KUTIPAN PILIHAN
Salam dan Berjabat Tangan Selesai Shalat
SALAM DAN BERJABAT TANGAN SELESAI SHALAT
Oleh
Syaikh Mansyur Hasan Salman
Mengucapkan salam dan berjabat tangan, merupakan dua hal yang dianjurkan dan ditekankan oleh syari’at. Tetapi dalam kondisi tertentu, keduanya berubah menjadi terlarang dan dibenci, manakala diterapkan tidak sesuai dengan tuntunan Rasulullah Shallallahu ‘alaihi wa sallam. Makalah berikut akan menjelaskan permasalahan tersebut, yang banyak dilakukan oleh sebagian kaum Muslimin. Adalah hal yang sudah dipahami, bahwa petunjuk terbaik berasal dari Nabi Muhammad Shallallahu ‘alaihi wa sallam.
Dalam sebuah hadits, dari Abu Hurairah Radhiyallahu ‘anhu, Rasulullah Shallallahu ‘alaihi wa sallam bersabda:
إِذَا لَقِيَ أَحَدُكُمْ أَخَاهُ فَلْيُسَلِّمْ عَلَيْهِ فَإِنْ حَالَتْ بَيْنَهُمَا شَجَرَةٌ أَوْ جِدَارٌ أَوْ حَجَرٌ ثُمَّ لَقِيَهُ فَلْيُسَلِّمْ عَلَيْهِ أَيْضًا
Apabila salah seorang diantara kalian bertemu dengan saudaranya, maka hendaklah ia mengucapkan salam ; dan apabila terhalang oleh pohon, tembok atau batu kemudian keduanya bertemu lagi, maka hendaklah ia mengucapkan salam pula.[1]
Dalam hadits tersebut Rasulullah Shallallahu ‘alaihi wa salalm memerintahkan kepada kaum muslimin agar mengucapkan salam kepada saudaranya ketika bertemu, karena dapat mempererat persatuan, menghilangkan kebencian dan menumbuhkan rasa cinta. Namun perintah dalam hadits tersebut untuk menunjukkan sunnah, dalam arti sebagai anjuran dan penekanan. Bukan wajib.

INFORMASI YANG DIBERIKAN

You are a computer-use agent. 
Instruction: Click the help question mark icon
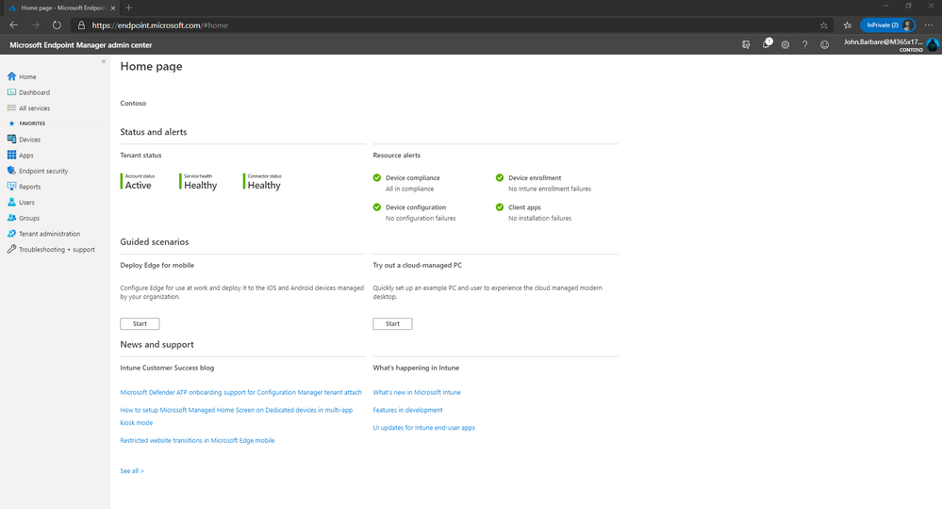805,45
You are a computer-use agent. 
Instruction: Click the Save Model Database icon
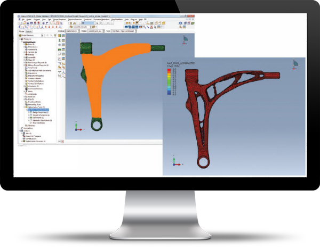28,23
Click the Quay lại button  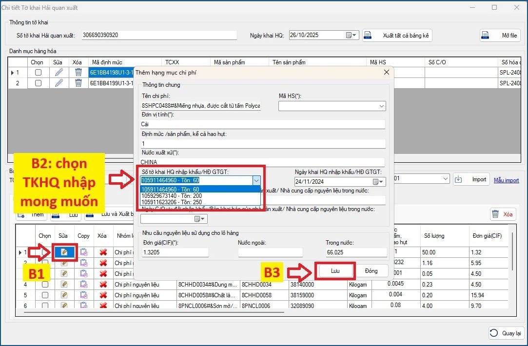click(x=507, y=333)
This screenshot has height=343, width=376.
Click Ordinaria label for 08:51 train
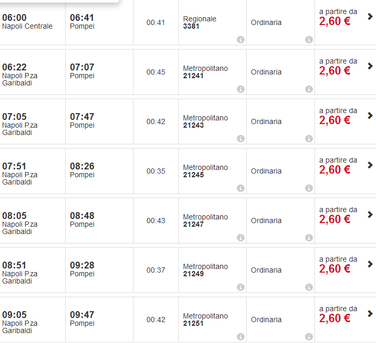pos(266,270)
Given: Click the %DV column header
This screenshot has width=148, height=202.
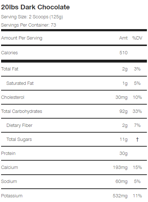Looking at the screenshot, I should coord(137,38).
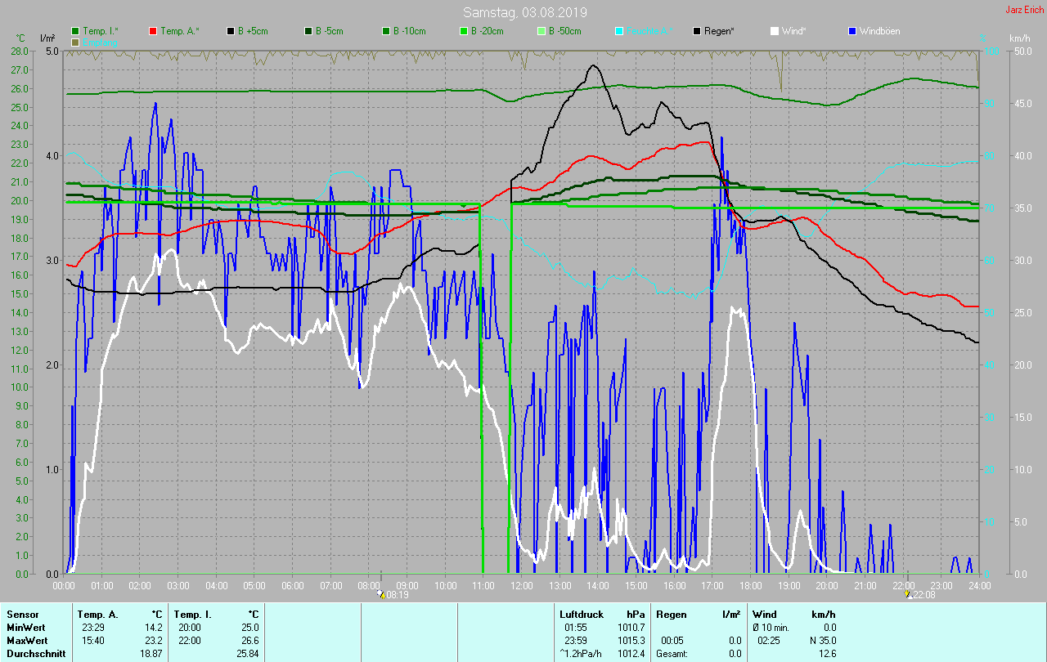Click the sunrise marker icon at 08:19
Viewport: 1047px width, 662px height.
point(381,594)
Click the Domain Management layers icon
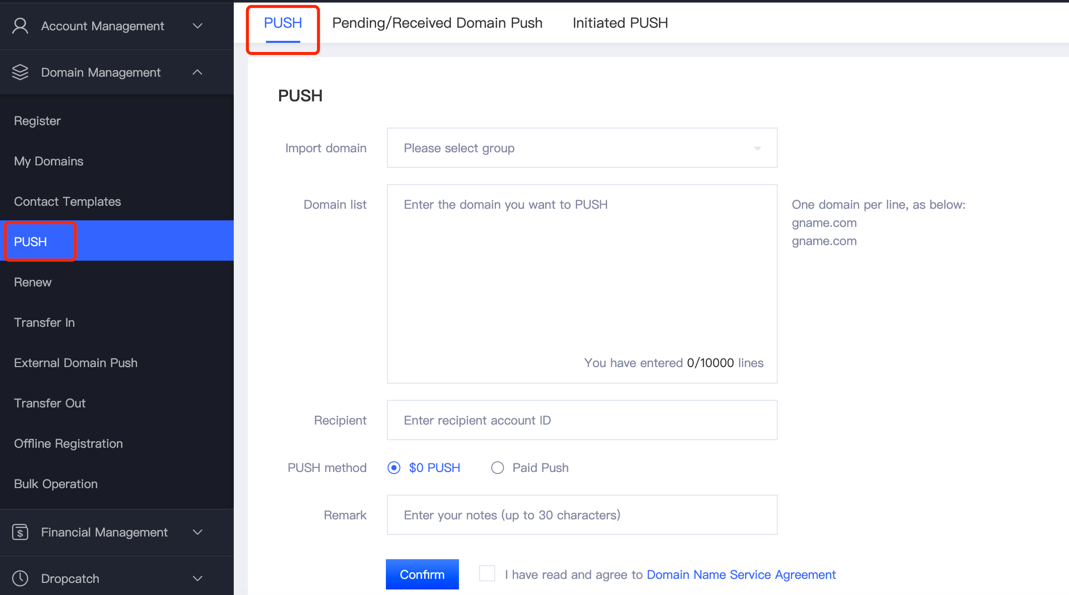This screenshot has height=595, width=1069. coord(20,72)
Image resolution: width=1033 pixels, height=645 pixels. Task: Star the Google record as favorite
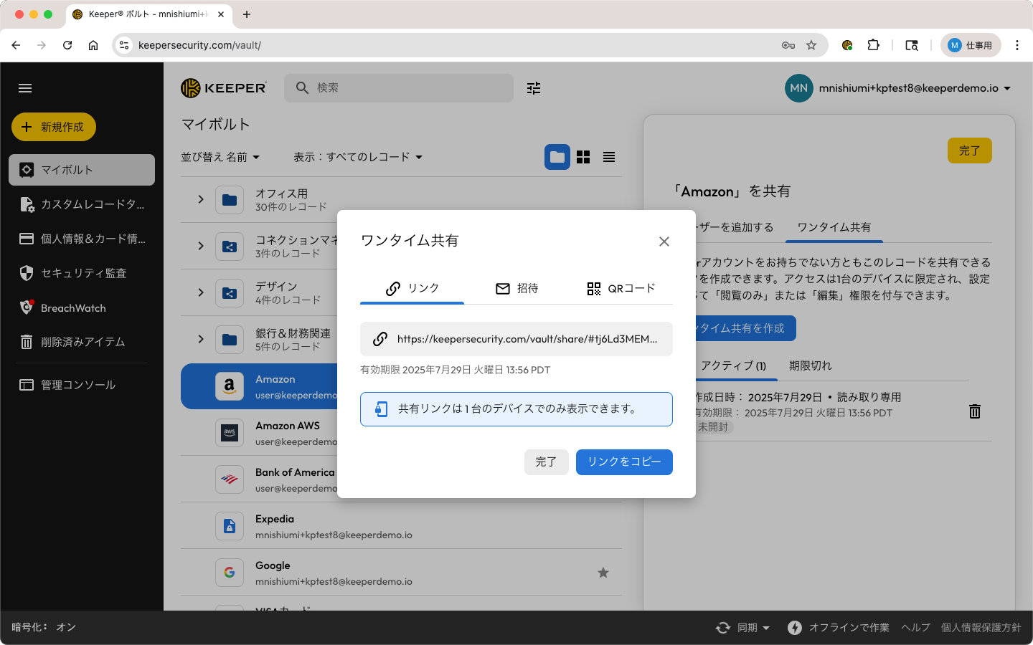603,573
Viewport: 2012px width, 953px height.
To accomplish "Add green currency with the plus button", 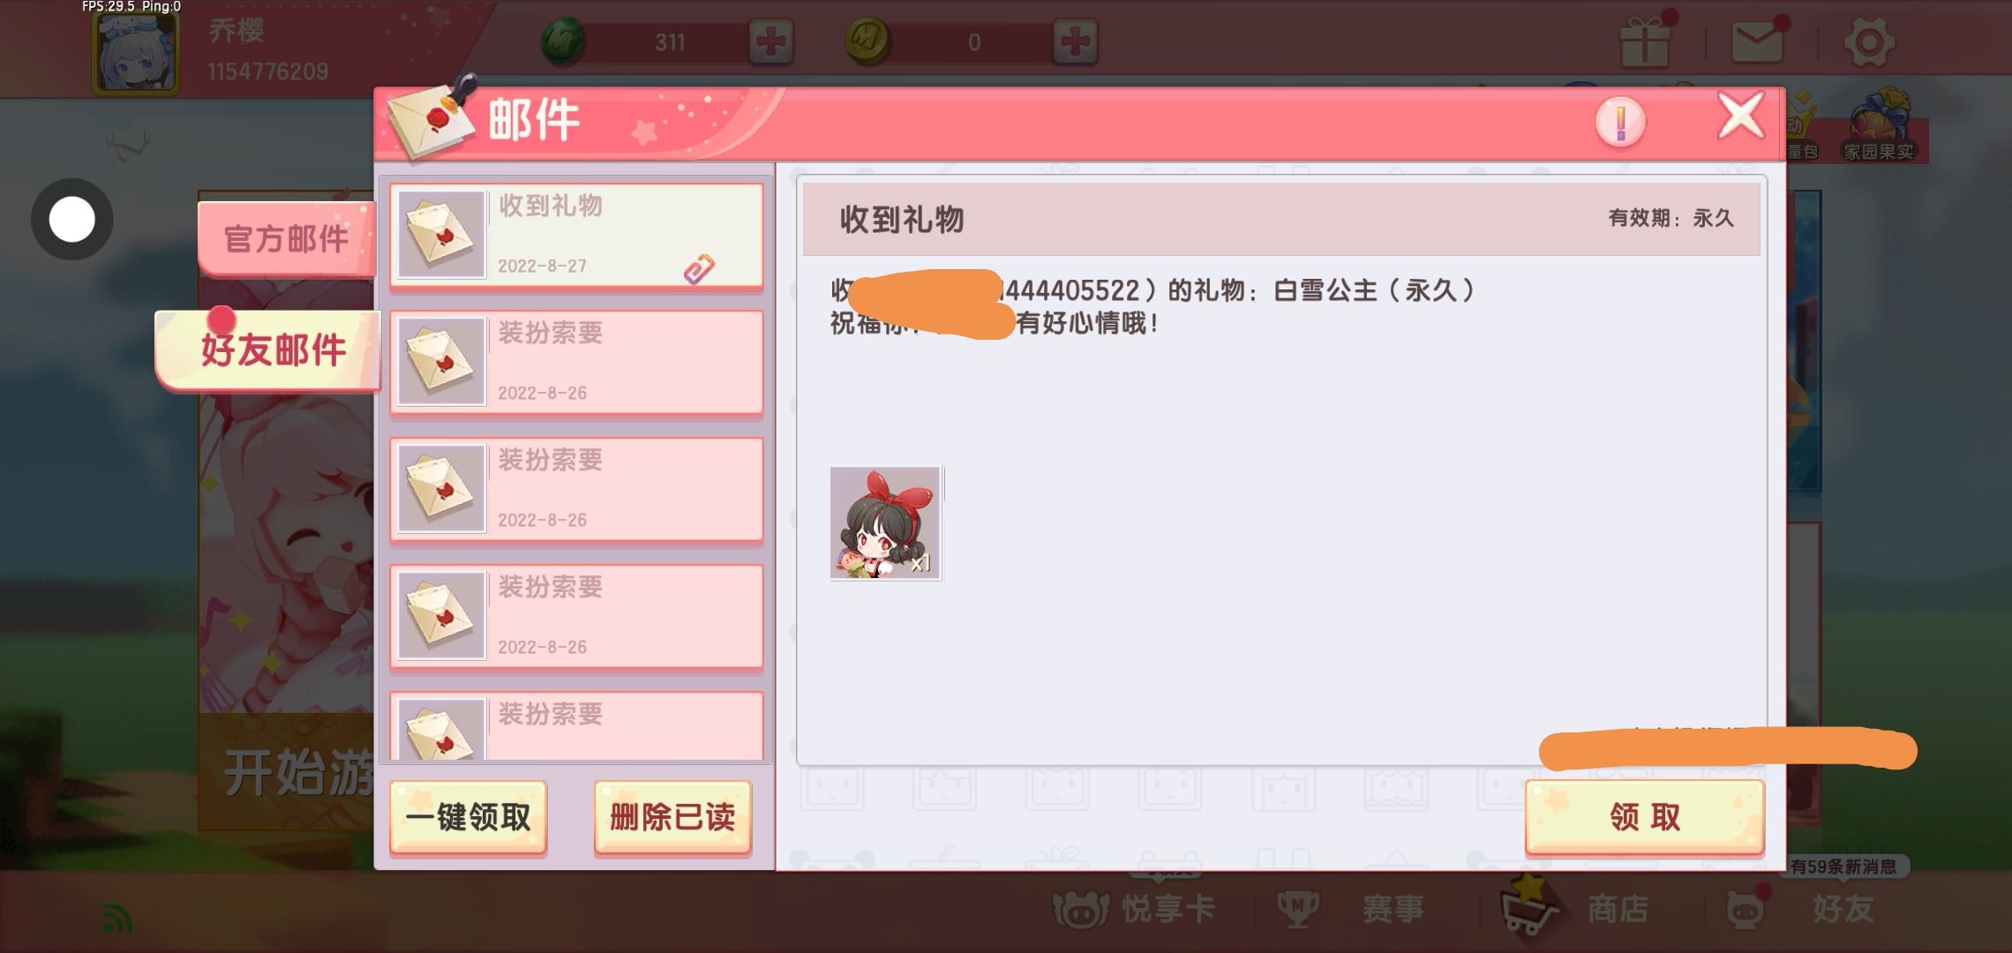I will (770, 41).
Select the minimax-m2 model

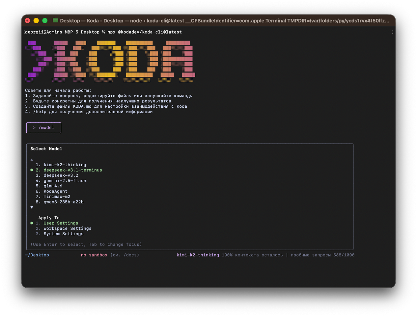pyautogui.click(x=56, y=197)
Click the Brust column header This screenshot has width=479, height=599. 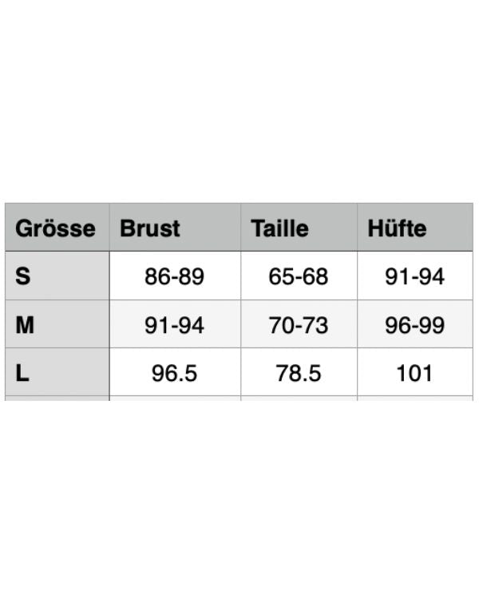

ARAHAN TUGAS
**1)** Dalam teks tentang salam selesai shalat, sebutkan semua penghalang antara dua orang yang disebut dalam hadits dari Abu Hurairah.
**2)** Teruskan teks tentang salam dan berjabat tangan selesai shalat dari kalimat terakhirnya.

HASIL TUGAS
**1)** Pohon, tembok, dan batu.

**2)**
Ucapan salam ini diucapkan, tanpa membedakan orang yang disalami, baik ia di dalam atau di luar masjid. Bahkan Sunnah yang shahih telah menunjukkan disyari’atkannya mengucapkan salam kepada orang yang di dalam masjid, baik orang itu sedang shalat ataupun tidak.
Ibnu Umar menceritakan, Rasulullah Shallallahu ‘alaihi wa sallam keluar menuju masjid Quba untuk shalat, lalu para sahabat Anshar datang dan mengucapkan salam kepada Beliau Shallallahu ‘alaihi wa sallam, padahal Beliau Shallallahu ‘alaihi wa salalm sedang melakukan shalat.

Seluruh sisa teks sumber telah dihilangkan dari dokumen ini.